There's an industry benchmark for AI systems called MLPerf Inference. In short, it's a kind of official test: companies take real models, run them on their hardware, and publish the results publicly. No closed-door demos – just numbers that can be compared. Rounds are held several times a year, and each new release showcases the industry's progress.
In the sixth round – MLPerf Inference v6.0 – Red Hat AI secured top spots in several categories. This is remarkable in itself because hardware manufacturers are usually the ones leading the pack. Here, a company that focuses on its software stack and open-source tools came to the forefront.
Three Models, Three Stories
Red Hat AI tested three models, each with a different profile.
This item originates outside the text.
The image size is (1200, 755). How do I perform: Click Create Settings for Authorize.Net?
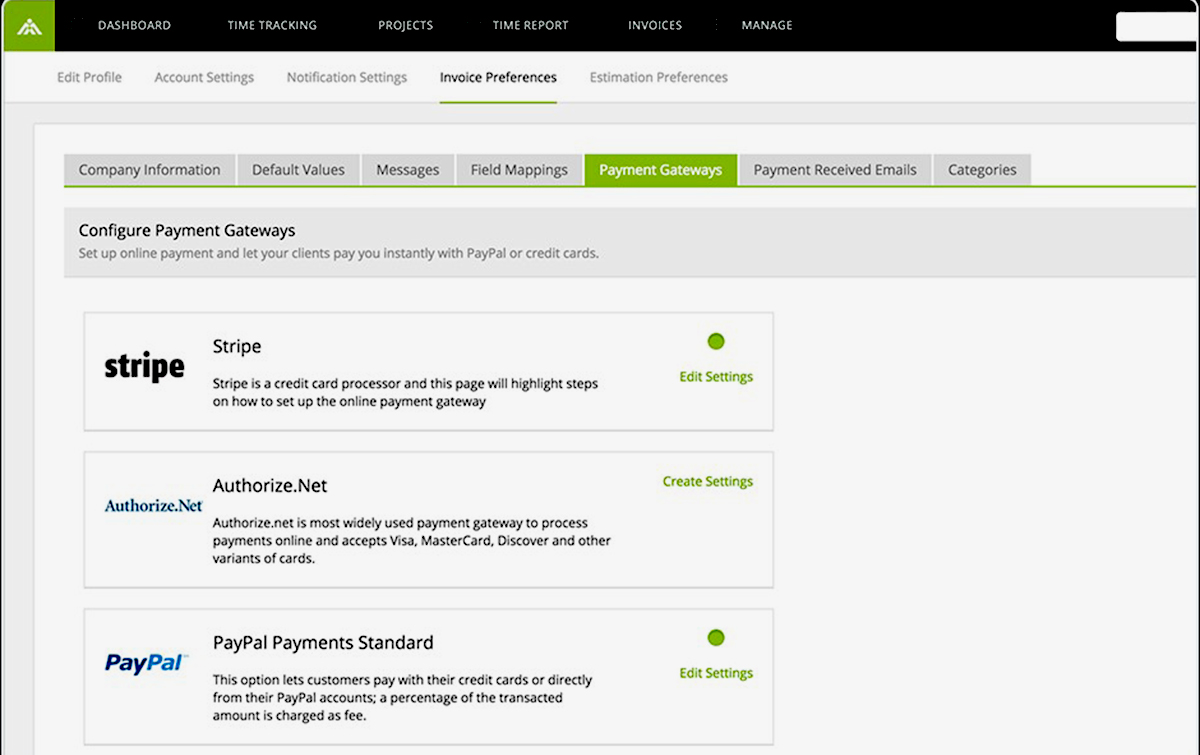tap(707, 482)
The first is Whisper. It's a speech recognition model that transcribes audio into text. The task might seem simple, but in practice, it requires fast processing of a data stream, especially when requests are coming in continuously. It was in this category that Red Hat achieved one of its best results.
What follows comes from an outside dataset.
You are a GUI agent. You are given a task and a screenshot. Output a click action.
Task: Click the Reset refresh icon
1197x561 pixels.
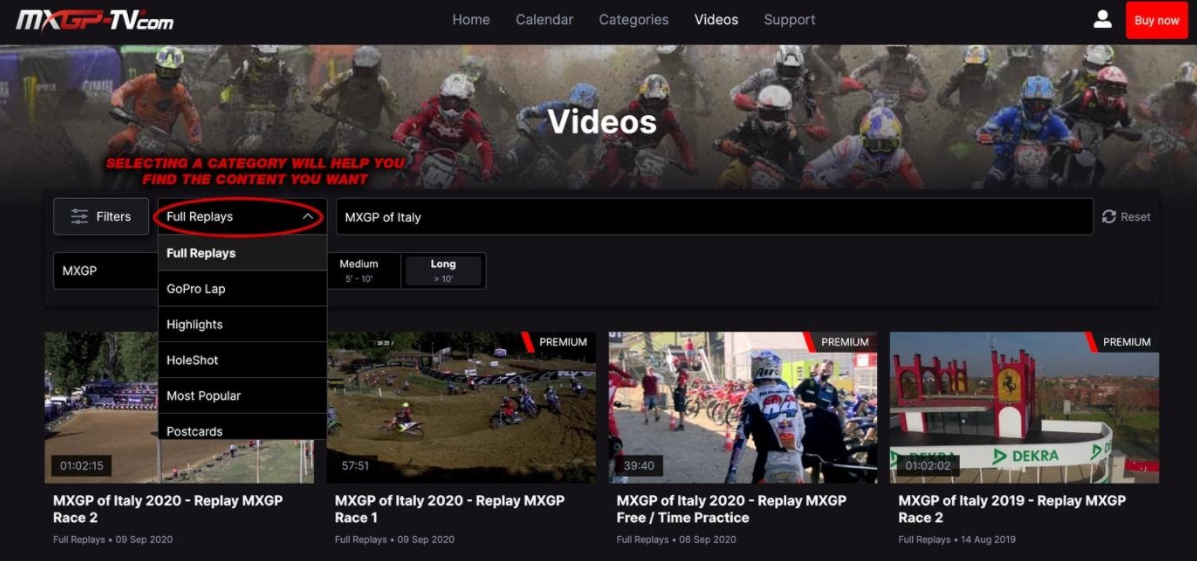1109,217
The second is Qwen3-VL. This is a multimodal model: it can work not only with text but also with images simultaneously. Simply put, you can show it a picture and ask a question – it will understand both. Such models are more complex to serve because they need to process different data types coherently.
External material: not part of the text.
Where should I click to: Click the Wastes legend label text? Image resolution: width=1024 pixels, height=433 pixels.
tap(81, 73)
The third is GPT-OSS-120B. This is a large language model with 120 billion open-source weights. The more parameters, the higher the memory and speed requirements. Keeping such a model within acceptable limits for latency and throughput is a non-trivial engineering challenge.
Why This Is More Than Just “Good Numbers”
Many MLPerf participants often optimize for a specific test: they take one model, one piece of hardware, one scenario – and squeeze out the maximum performance there. Red Hat took a slightly different path: three different models, two different GPU manufacturers – NVIDIA and AMD – and a unified software approach.
This is important because, in real-world deployments, companies rarely operate with a perfectly homogeneous infrastructure. Some use NVIDIA, while others are starting to consider AMD as an alternative. If your toolkit works well on both, that's a practical advantage, not just a line in a press release.
How It Worked Under the Hood – Just What You Need to Know
Red Hat AI used vLLM, an inference engine for running large language models that is optimized for high throughput. It can efficiently manage memory and process many requests in parallel without sacrificing speed.
Additionally, they used llm-d, a distributed request scheduler that allows for scaling inference horizontally – in other words, distributing the load across multiple nodes without manually configuring each one.
All of this ran on top of OpenShift AI, a platform for running AI workloads in enterprise environments. Its role here wasn't so much about acceleration itself, but rather the ability to deploy such systems reproducibly and manageably in real-world conditions, not just in a lab.
Simply put, the team didn't invent specialized solutions just for impressive numbers in a benchmark; they used the same stack that is applied in real products. This changes the meaning of the result slightly: it's not a “synthetic record,” but a demonstration that existing tools are genuinely competitive.
Openness as a Strategy
Another point worth noting is that all the components used by Red Hat are open source. vLLM, llm-d, and the models are not proprietary developments kept closed within the company. Participating in MLPerf with an open stack is both a demonstration of capabilities and an argument that open source in AI infrastructure is no longer just a “budget option.”
For the industry, this is no small matter. For a long time, the unwritten rule was: if you want the best performance, use closed, proprietary solutions optimized for specific hardware. Results like these are gradually blurring that line.
MLPerf is a good guidepost, but it's not the absolute truth. The test measures performance under strictly defined conditions: specific models, specific load scenarios, and specific metrics. In real-world systems, the conditions are always different – different requests, different usage profiles, and different constraints.
Furthermore, optimizing for a benchmark and optimizing for production are not the same thing. The teams participating in MLPerf know the rules of the game and prepare for them. How well these same results can be reproduced “in the wild” is a separate question that no test can definitively answer.
Nevertheless, MLPerf remains one of the few places where different approaches can be fairly compared under more or less controlled conditions. And Red Hat AI's appearance there with an open stack, multiple models, and two GPU platforms is, at the very least, a signal that this direction was chosen deliberately.